My dad left after 12 years married to my mum and IMHO it was the best thing he ever did for all of us. Of course, my mum never saw it that way.

As an adult I have done much research as I have believed she is "not quite wired right". I love her, she is my mum after all, but she can be very, very difficult and at times downright evil to deal with.

I would recommend researching Narcisstic Personality Disorder, as a few of the events you have described resonate with many of my mum's behaviours.

My dad went to court for custody of us in the end as he was so worried about how it would turn out. "Golden child" is not just a lable - NPD parents will often pick a favourite and focus all their attention on them. The other child will still receive the necessary care to demonstrate to the outside world what an INCREDIBLE parent they are OF COURSE but it's not on the same level as the Golden Child.

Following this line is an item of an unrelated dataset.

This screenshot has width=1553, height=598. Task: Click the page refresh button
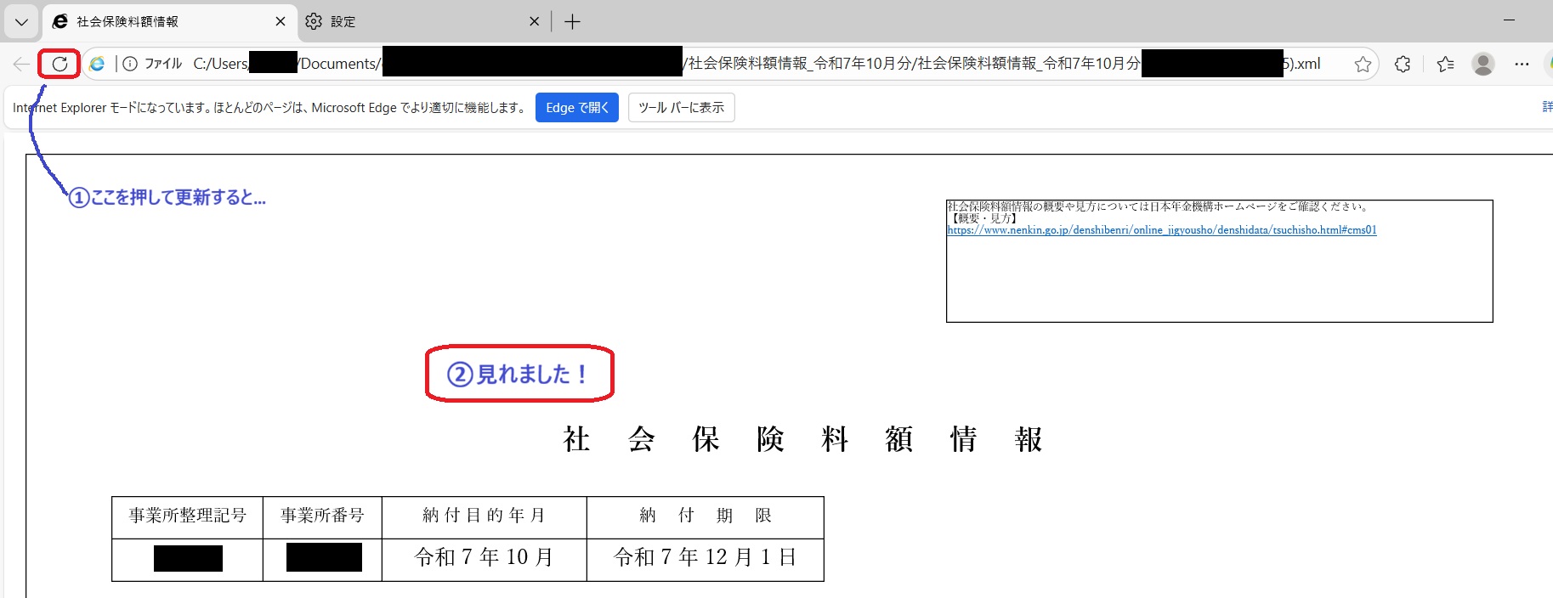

My mum did and said a lot of very questionable things, all of which in the end were noted and attributed to my dad being awarded full custody. My sister and I were even assigned a social worker. THe social worker's closing statement when asked to give evidence in court? "It is in my opinion that the best thing for these children is if their mother was run over by a bus". Harsh, and horrible to hear, but stepping outside of the daughter role and examining the cold facts of her behaviour, I can see why he said it.

Honestly, were it not for my stepmum and dad I would probably be a very weird, unbalanced person as an adult. They provided the ground rules and boundaries that every child needs and now as a grown up I appreciate that.

My advice? Document EVERYTHING. Every incident, write down who said what, when, who was there to see it, times, places, the works. It will prove invaluable later.

Otherwise, just provide a safe, secure environment that DSC know they can retreat to. It will mean the world.